I am facing the same problem now, and using try-catch
does not solve my issue. I developed the code below in order to deal with that.
import pandas as pd
import numpy as np
class KFold(object):
def __init__(self, folds, random_state=None):
self.folds = folds
self.random_state = random_state
def split(self, x, y):
assert len(x) == len(y), 'x and y should have the same length'
x_, y_ = pd.DataFrame(x), pd.DataFrame(y)
y_ = y_.sample(frac=1, random_state=self.random_state)
x_ = x_.loc[y_.index]
event_index, non_event_index = list(y_[y == 1].index), list(y_[y == 0].index)
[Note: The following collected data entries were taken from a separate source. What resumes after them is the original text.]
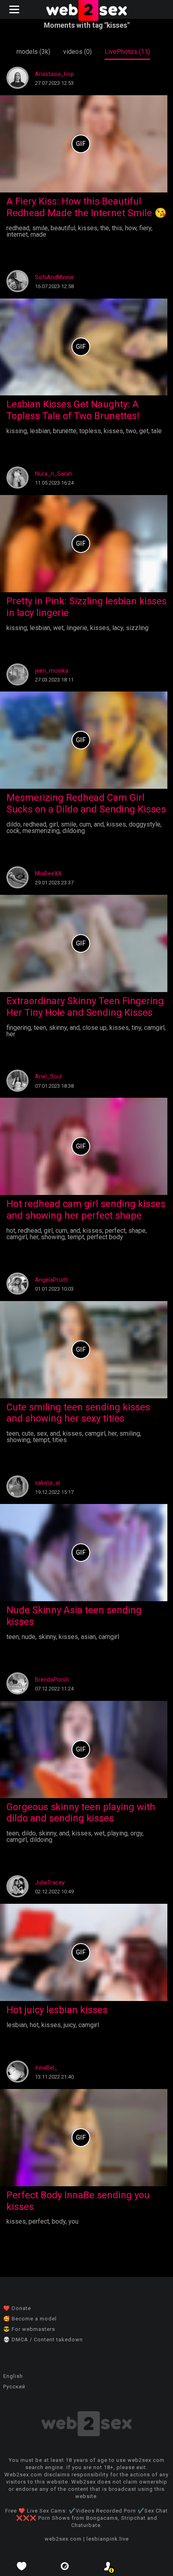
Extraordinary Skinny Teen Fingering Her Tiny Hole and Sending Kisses (85, 1006)
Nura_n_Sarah (53, 474)
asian (88, 1637)
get (143, 431)
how (130, 228)
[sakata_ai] (17, 1495)
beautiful (63, 228)
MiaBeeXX (48, 873)
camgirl (154, 1027)
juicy (70, 2025)
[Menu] (15, 9)
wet (58, 628)
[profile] (108, 2566)
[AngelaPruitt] (17, 1292)
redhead (17, 228)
assert len(event_index) >= self.folds, 'number of folds should be less than the number of rows in x'
assert len(non_event_index) >= self.folds, 'number of folds should be less than number of rows in y'
indexes = []
#
#
#
step = int(np.ceil(len(non_event_index) / self.folds))
start, end = 0, step
while start < len(non_event_index):
train_fold = set(non_event_index[start:end])
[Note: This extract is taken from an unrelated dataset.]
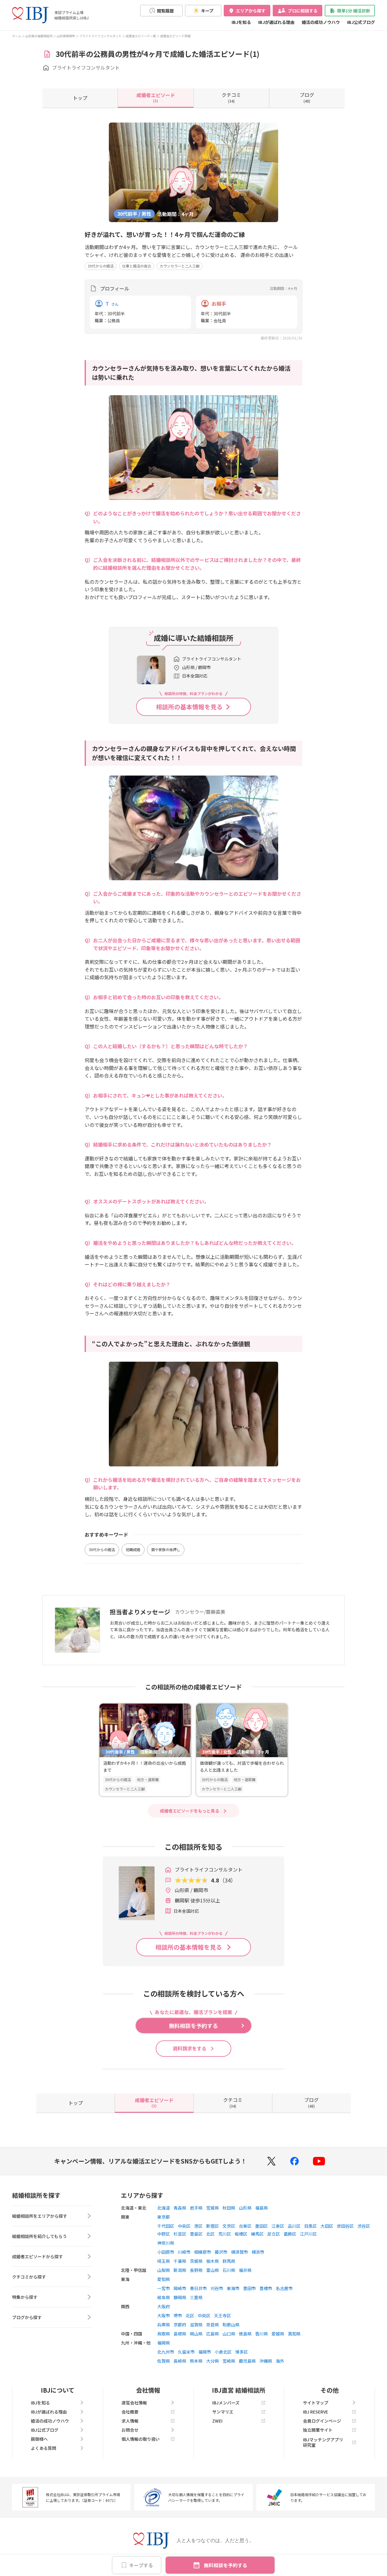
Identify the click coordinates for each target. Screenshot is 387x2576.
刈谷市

valid_fold = set([k for k in non_event_index if k not in train_fold])
indexes.append([train_fold, valid_fold])
start, end = end, min(step + end, len(non_event_index))
#
#
#
step = int(np.ceil(len(event_index) / self.folds))
start, end, i = 0, step, 0
while start < len(event_index):
train_fold = set(event_index[start:end])
valid_fold = set([k for k in event_index if k not in train_fold])
indexes[i][0] = list(indexes[i][0].union(train_fold))
indexes[i][1] = list(indexes[i][1].union(valid_fold))
indexes[i] = tuple(indexes[i])
start, end, i = end, min(step + end, len(event_index)), i + 1
return indexes
I just wrote that code and I did not tested it exhaustively. It was tested only for binary categories. Hope it be useful yet.